Multnomah County has been awarded a $2 million grant from the John D. and Catherine T. MacArthur Foundation to help address racial and ethnic disparities in its jails.
The county intends to use the money to create a 21-bed shelter and day treatment center primarily for African American women who are on probation, have charges pending in mental health court or are awaiting a competency hearing in criminal court.
African American women tend to face jail sanctions that are longer and more frequent than their white male and female counterparts when on probation, county officials say.
"That told us the community needs to beef up jail alternatives for these women," said Abbey Stamp, executive director of Multnomah County's Local Public Safety Coordinating Council, a group including police chiefs, sheriffs and city and county leaders who meet monthly to work on criminal justice reforms.
A woman's average stay at the shelter is expected to span between two to four months. They'll receive intensive case management, treatment and support services to prepare them to move into permanent housing. The day drop-in center will offer trauma treatment, cognitive therapy and other services.
The aim is to keep more women out of custody and leave jail for those who pose a threat to public safety, county officials said.
The county is working to decrease its jail population overall and reduce racial and ethnic disparities among those held in custody since a 2015 report found black people are overrepresented in each stage of Multnomah County's adult criminal justice system -- from initial contact and arrest through prosecution, sentencing and parole or probation violations.
While they make up only 5 percent of the county's general population, blacks represent 27 percent of its jail population, according to the county study done with the support of an earlier $150,000 MacArthur grant.
The county's average jail population has dropped from 1,104 in May 2016 to 953 in March of this year, according to more recent figures.
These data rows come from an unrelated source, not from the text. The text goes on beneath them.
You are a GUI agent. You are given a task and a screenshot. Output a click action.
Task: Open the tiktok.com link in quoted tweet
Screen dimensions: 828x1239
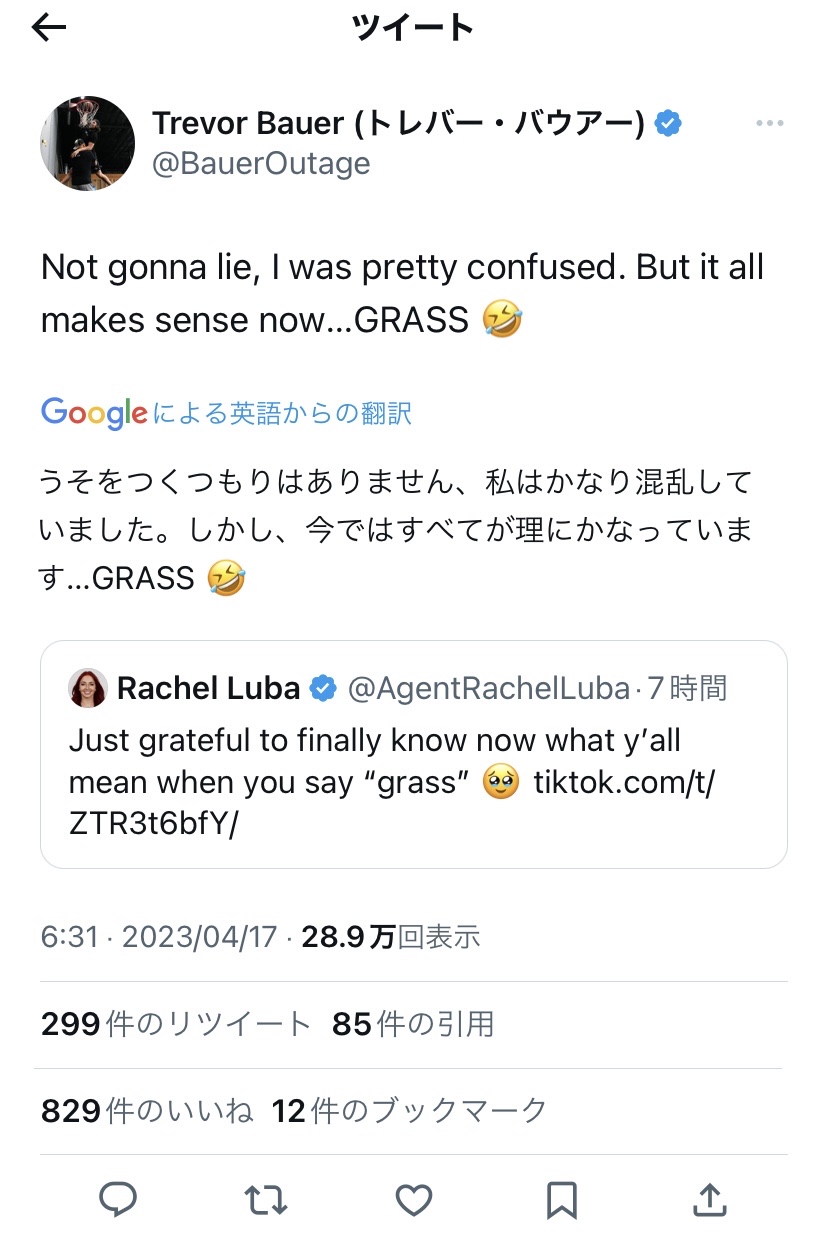pos(625,783)
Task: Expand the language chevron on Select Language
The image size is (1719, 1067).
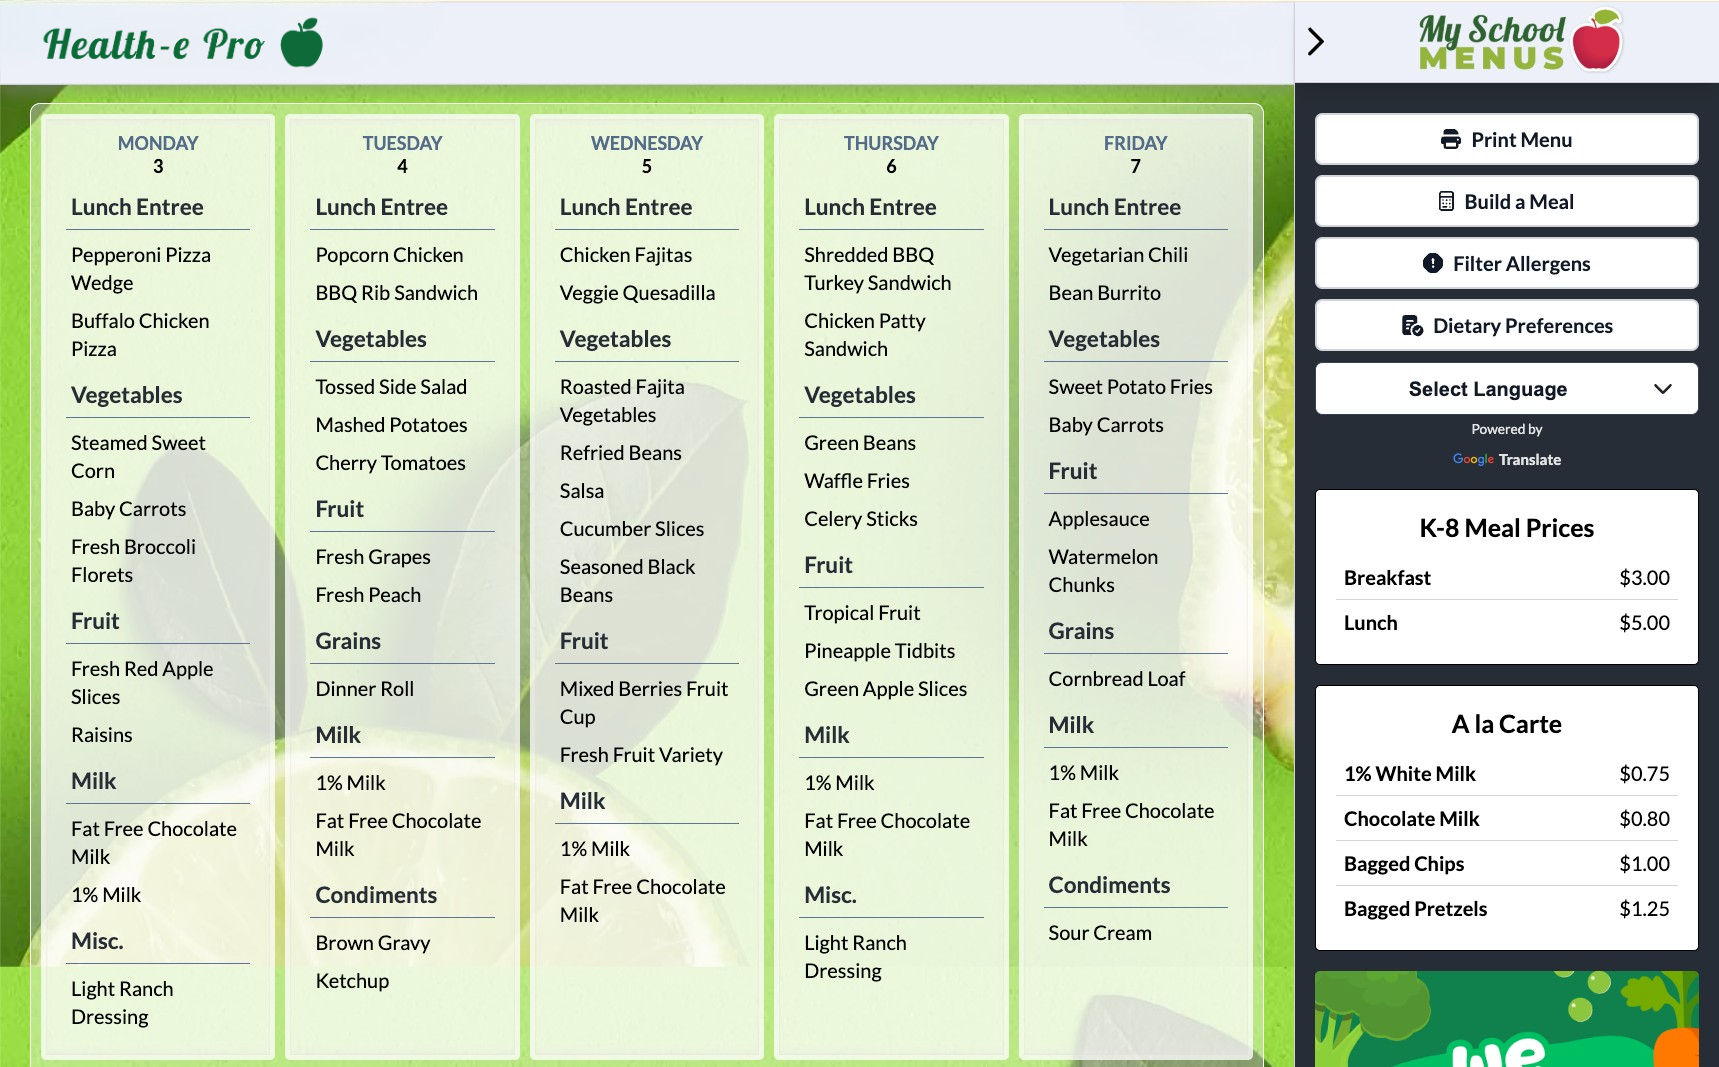Action: coord(1663,389)
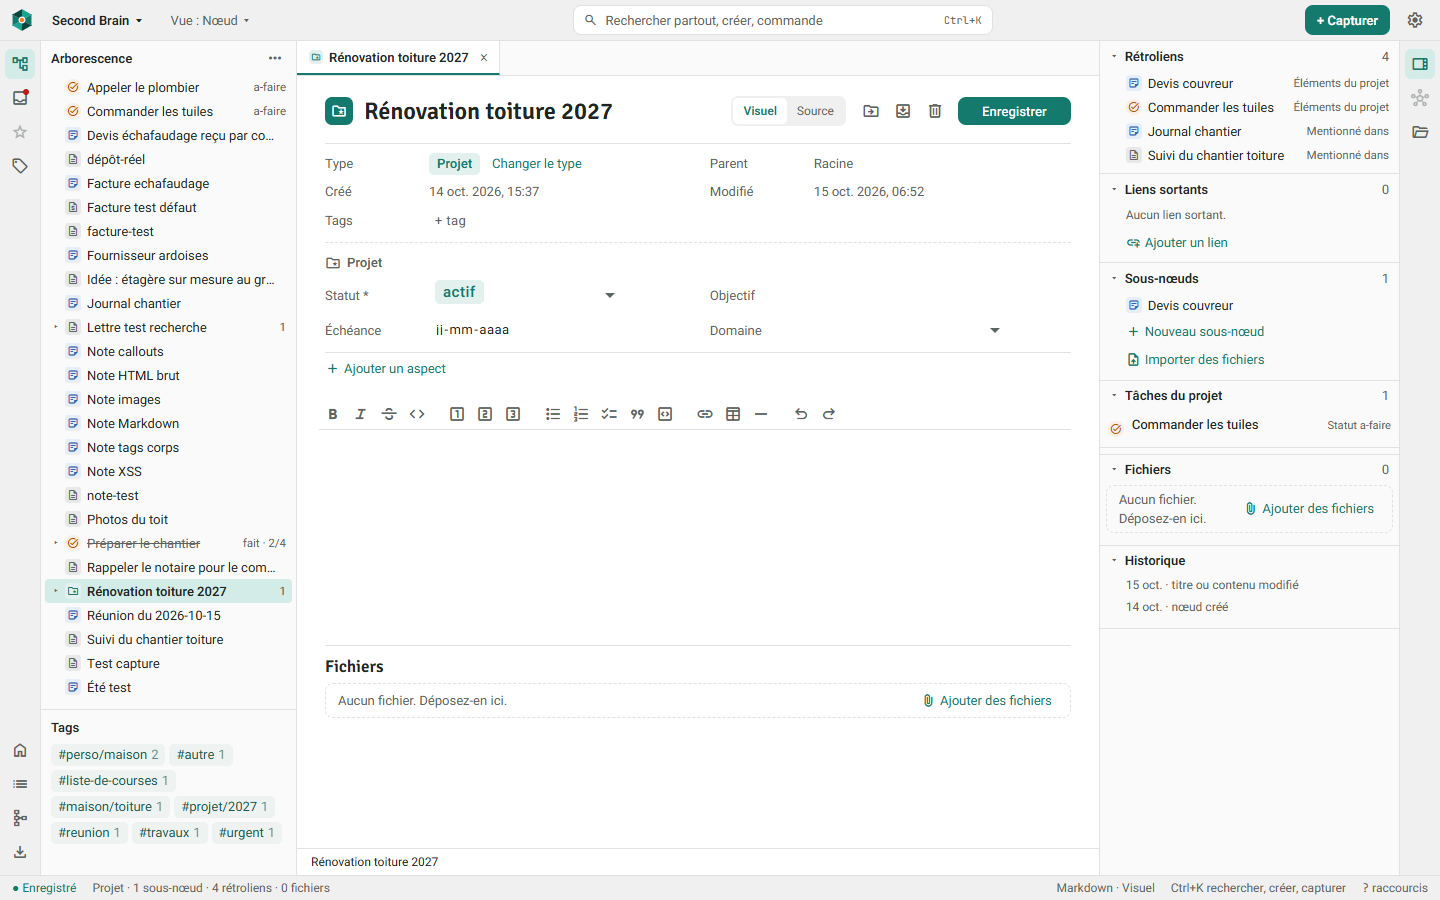This screenshot has width=1440, height=900.
Task: Select Visuel editor mode
Action: pos(760,111)
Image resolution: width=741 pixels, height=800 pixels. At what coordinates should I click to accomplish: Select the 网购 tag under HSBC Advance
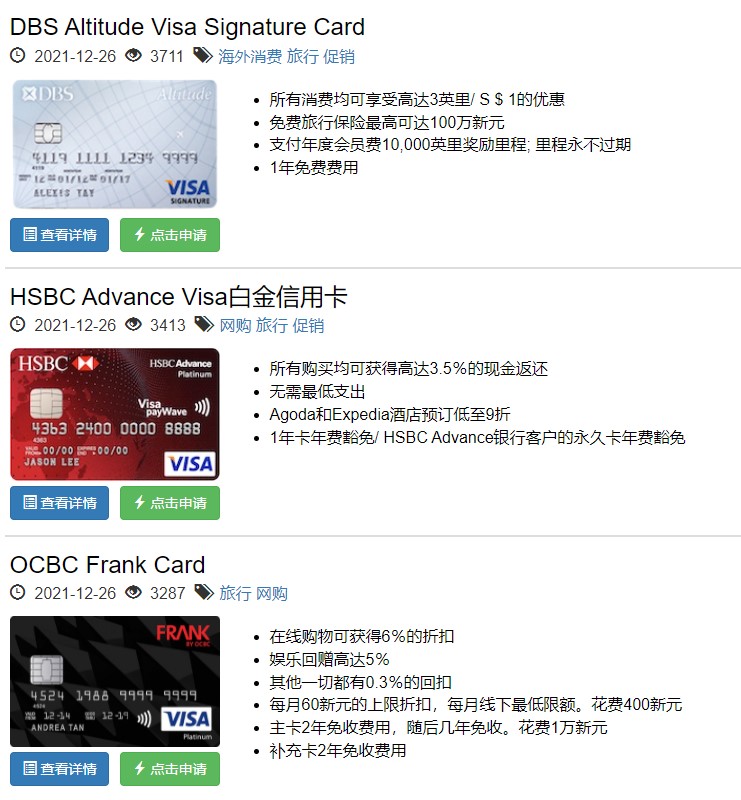(235, 325)
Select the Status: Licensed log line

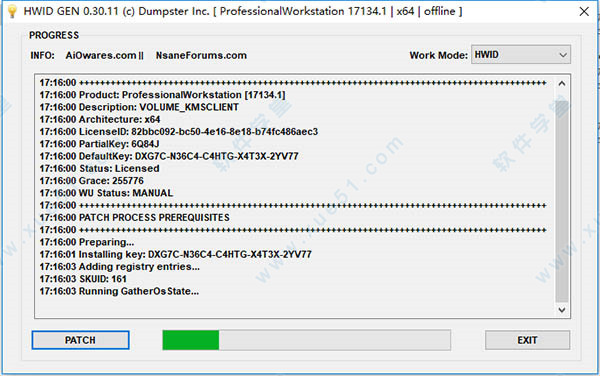point(99,168)
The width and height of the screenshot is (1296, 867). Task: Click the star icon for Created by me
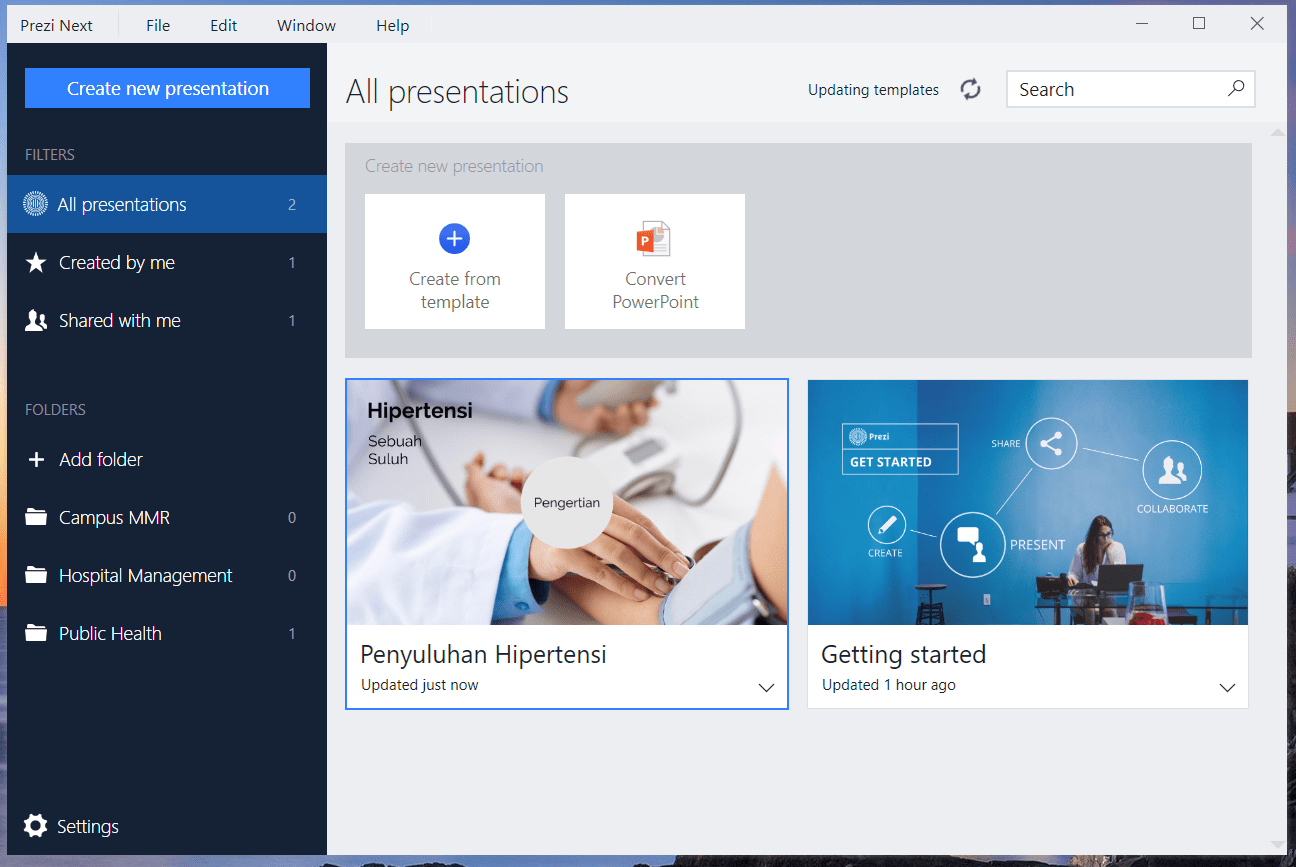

The county's Department of Community Justice has reduced jail sanctions for probation violations in the hope of decreasing the disparity in African American men receiving more sanctions than white men, and the District Attorney's Office is no longer seeking jail sentences for public transit fare jumpers.
Multnomah County is one of eight counties selected for the additional funding.
The county would like to see a 14.5 percent reduction of average daily jail population over the next two years.
County Chairwoman Deborah Kafoury said the grant will help the county further its goal "to eliminate unnecessary incarceration" for low-level offenses, misdemeanors, or people struggling with mental illness.